Severe hip dysplasia is an indication of an open procedure such as the acetabular and proximal femur osteotomies47,48. Hip arthroscopy has a dual role regarding the treatment of hip microinstability. The correction of borderline dysplastic characteristics, that may contribute to microinstability, in combination with the manipulation of soft tissues in and around the hip joint are responsible for the encouraging results that has already been reported in literature49,50.

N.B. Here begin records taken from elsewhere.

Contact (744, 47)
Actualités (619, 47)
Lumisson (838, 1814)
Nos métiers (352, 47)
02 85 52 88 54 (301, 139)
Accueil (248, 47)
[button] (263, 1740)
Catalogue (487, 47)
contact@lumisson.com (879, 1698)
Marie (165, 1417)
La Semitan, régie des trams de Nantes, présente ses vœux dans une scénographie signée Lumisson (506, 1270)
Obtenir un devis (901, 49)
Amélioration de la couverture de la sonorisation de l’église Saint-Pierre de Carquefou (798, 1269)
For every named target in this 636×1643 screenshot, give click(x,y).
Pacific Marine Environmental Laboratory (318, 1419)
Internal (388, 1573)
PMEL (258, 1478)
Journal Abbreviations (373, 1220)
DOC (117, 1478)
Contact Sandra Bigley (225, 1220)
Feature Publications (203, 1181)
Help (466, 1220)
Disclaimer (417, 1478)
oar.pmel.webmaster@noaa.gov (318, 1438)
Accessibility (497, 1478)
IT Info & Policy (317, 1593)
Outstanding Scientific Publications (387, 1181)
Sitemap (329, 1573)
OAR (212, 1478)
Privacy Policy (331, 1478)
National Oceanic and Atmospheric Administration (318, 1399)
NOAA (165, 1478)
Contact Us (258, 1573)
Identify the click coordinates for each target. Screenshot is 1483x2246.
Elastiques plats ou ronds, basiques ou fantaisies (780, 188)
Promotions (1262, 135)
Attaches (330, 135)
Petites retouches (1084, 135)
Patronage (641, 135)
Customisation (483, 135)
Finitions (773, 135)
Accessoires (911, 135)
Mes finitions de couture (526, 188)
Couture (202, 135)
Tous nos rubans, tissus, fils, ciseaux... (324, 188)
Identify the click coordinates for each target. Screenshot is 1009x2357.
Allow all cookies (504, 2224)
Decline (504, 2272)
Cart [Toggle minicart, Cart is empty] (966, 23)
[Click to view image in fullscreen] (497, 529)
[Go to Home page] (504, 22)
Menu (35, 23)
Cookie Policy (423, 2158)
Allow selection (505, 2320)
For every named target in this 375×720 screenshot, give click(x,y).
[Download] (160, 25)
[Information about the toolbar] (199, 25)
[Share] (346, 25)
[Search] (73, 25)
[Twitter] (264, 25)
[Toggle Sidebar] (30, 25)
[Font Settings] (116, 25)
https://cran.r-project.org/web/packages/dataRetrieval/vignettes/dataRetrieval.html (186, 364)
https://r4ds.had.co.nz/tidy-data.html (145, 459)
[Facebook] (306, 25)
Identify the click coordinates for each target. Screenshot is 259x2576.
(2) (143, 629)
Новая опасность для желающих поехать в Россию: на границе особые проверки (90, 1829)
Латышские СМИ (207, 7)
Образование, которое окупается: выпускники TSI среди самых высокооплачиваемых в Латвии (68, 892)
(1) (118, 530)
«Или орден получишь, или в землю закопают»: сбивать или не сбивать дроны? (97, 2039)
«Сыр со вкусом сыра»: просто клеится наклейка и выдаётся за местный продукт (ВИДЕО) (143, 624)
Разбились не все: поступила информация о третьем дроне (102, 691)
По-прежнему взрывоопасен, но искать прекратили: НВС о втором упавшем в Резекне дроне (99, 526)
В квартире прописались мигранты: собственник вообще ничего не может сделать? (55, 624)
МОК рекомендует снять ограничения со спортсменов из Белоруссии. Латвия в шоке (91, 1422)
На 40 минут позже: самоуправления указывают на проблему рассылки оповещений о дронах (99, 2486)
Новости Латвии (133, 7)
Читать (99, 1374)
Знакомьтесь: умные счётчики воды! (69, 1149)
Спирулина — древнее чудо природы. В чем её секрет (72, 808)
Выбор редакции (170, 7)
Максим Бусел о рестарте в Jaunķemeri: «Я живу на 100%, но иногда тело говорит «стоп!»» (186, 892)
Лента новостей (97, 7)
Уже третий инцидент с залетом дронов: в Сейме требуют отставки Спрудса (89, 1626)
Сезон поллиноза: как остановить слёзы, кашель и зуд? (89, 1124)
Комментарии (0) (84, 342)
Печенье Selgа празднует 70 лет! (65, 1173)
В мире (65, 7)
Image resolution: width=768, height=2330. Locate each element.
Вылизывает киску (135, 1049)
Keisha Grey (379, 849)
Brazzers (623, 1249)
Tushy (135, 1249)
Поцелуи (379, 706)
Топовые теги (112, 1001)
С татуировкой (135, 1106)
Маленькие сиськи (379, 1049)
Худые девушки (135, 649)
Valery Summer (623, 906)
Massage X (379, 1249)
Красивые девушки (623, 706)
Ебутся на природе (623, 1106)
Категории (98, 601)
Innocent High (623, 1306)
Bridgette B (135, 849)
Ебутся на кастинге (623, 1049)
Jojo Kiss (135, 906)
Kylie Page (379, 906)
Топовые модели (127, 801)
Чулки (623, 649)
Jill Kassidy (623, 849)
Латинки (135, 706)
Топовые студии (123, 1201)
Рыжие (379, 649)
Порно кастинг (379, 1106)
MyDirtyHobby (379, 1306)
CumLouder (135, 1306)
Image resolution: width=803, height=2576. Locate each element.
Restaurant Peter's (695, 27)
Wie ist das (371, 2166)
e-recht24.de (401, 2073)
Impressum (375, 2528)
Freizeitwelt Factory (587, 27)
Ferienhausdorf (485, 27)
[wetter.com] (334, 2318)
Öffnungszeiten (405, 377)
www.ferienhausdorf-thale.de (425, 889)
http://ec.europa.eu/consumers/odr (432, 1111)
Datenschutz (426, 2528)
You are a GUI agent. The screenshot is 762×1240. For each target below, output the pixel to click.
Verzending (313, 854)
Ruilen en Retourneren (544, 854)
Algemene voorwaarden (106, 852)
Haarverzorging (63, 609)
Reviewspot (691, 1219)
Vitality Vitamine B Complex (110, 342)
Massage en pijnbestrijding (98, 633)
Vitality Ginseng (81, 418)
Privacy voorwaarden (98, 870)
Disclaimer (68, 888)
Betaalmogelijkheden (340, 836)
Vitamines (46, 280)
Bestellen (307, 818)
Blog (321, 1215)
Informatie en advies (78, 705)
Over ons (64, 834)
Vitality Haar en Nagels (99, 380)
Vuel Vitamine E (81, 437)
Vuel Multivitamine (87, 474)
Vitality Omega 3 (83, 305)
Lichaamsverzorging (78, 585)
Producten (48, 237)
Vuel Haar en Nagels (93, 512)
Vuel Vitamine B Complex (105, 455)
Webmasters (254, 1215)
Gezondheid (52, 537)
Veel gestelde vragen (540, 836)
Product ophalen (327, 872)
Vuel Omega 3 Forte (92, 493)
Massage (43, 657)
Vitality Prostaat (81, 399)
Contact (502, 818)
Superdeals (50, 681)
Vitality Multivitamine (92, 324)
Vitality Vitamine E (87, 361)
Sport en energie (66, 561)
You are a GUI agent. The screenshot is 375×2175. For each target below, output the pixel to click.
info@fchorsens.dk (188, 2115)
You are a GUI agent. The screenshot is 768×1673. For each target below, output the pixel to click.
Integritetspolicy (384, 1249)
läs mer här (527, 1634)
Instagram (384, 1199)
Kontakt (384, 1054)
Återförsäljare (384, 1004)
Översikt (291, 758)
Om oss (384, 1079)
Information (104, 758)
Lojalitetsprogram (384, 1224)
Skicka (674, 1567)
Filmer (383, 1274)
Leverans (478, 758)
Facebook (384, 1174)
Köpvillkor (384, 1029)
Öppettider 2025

Intra-articular pathology, such as labral tears, cartilage defects and/or ligamentum teres abnormalities are often present in patients with hip microinstability. Capsular laxity and/or capsular defects also play an important role. Arthroscopic thermal capsuloraphy has been described by Philippon et al. and the subsequent shrinkage of the joint space enhanced hip stability46. A modern approach is the arthroscopic capsular plication45,51, where absorbable sutures are placed on the iliofemoral ligament in order to correct the capsular defect and increase its tightness, bringing together the two capsular edges. Tightness could be monitored by placing more sutures based on the degree of the desired stabilization38. Relative to the post-operative management of these patients, partial weight bearing for 4 weeks and hip brace for 6 weeks is applied. The brace should prevent external rotation, abduction and hip extension movements in order to preserve capsular integrity after repair or reconstruction38.
Consequently, a successful surgical approach should be holistic, meaning that both the intra-articular and extra-articular hip pathology should be corrected. Thus, apart from capsular manipulation procedures, labral repair or reconstruction, microfracture and ligamentum teres preservation should be considered when treating hip microinstability.
Conclusion
In addition to the bony structure, the anatomical integrity of the soft tissues together with their elastic properties, contribute significantly to the stabilization properties of the hip joint. Gymnastics and other related sports can potentially result in significant (acquired) increase in the elasticity of the hip joint capsule and ligaments, and therefore microinstability may become a long-term consequence in those athletes. While the hip joint is a stable joint and does not dislocate with minor forces, microinstability does exist. The alteration of the anatomical relationships of its components, for any reason, such as trauma, systemic disease, dysplastic changes and others may predispose to instability problems and long-term osteoarthritis. Especially, the proximal femoral anatomical abnormalities are thought to contribute significantly to the above concept. Diagnosis of this entity is challenging since symptoms are usually not clear and therefore a high level of suspicion is necessary. When microinstability of the hip has been confirmed, a trial of conservative treatment in preferred at first, leaving the surgical approach for refractory cases. A comprehensive and mindful rehabilitation is vital to achieve satisfactory results.